Jung's vital deceptions

December 13, 1996

ANTHONY STEVENS's response (THES, November 29) to my article on the scientific baselessness of Jung's theories of a collective unconscious and archetypes is a perfect example of the evasion and lack of scientific or historical understanding that is typical of too many Jungians - particularly analysts. Therefore, I shall offer a correction.

First, Stevens evades the fact that Jung consciously, deliberately and repeatedly fabricated vital facts about his patients in order to make the collective unconscious seem more plausible. Remember: the claim is that within each of us an analyst can find symbols and mythological materials that come from a deep, archaic, transpersonal layer of the unconscious mind. As I point out in my book, The Jung Cult, he not only did this with the case of the Solar Phallus Man but also that of Kristine Mann as well. As I will further demonstrate in my next book, The Aryan Christ, Jung lied about the prior alchemical and mythological knowledge of all patients whose clinical material is used as evidence in his writings.

Second, Stevens forgets that theories - if they are to be welcomed as scientific - need evidence. If Jung's claims about his evidence are riddled with deception, we must conclude that the theory is potentially a sham. Furthermore, if the phenomena can be explained by a less mystical and experimentally demonstrated processes of human memory - cryptomnesia or implicit memory - why ignore this huge fund of evidence?

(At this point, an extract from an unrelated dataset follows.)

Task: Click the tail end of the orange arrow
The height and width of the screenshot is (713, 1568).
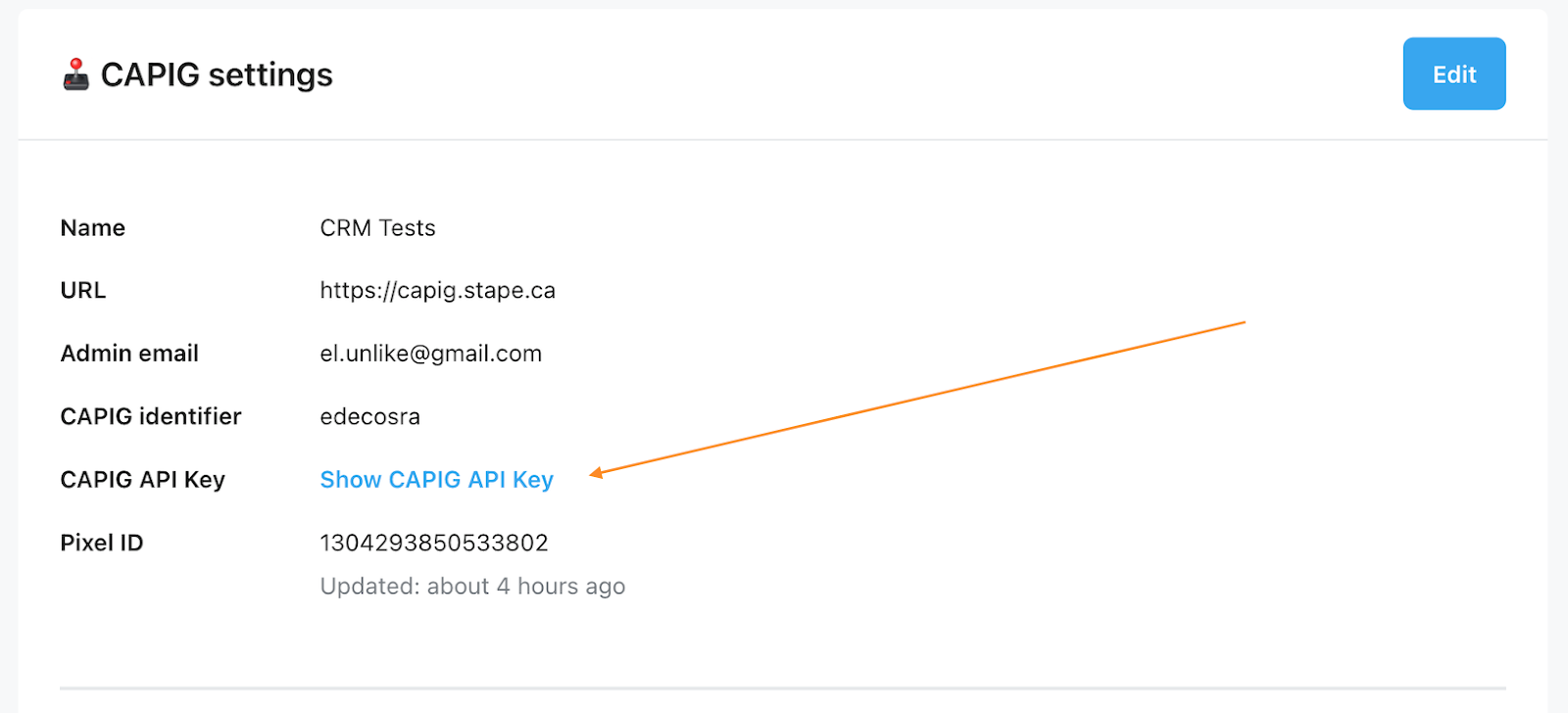Action: pos(1242,322)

Third, Stevens repeats the mistake of Jung with his argument for proof by analogy. We find it in Goethe and in the German Romantic philosophers and in the magical thinking of the occult sciences. It goes something like this: If one idea seems similar to another, then the two must share the same essence, or be related in some way, or one can explain the other. I doubt that the linguist, developmental psychologist, ethologist, and evolutionary psychologist whose terms Stevens cites would agree that their ideas validate Jung's collective unconscious or archetypes.

Fourth, Stevens makes the common mistake of making synonyms out of evolution and natural selection. Did Jung believe that humans evolved from other species? Of course. Did he accept Darwin's non-progressive hypothesis of natural selection to account for it? Jung did not. Jung was following a contemporary, Ernst Haeckel, who saw a purpose at work in evolution. Jung was mostly interested in how the stage theory of evolution validated - by analogy - his ideas about the evolution of the human soul. Jung also used this type of thinking to validate his racialism, for example, because of biological differences, the Aryan and Jewish races had different psychologies. Stevens evades this thorny issue.

I doubt that many mainstream evolutionary biologists are "allies" of Jung. (Richard Dawkins, where are you?)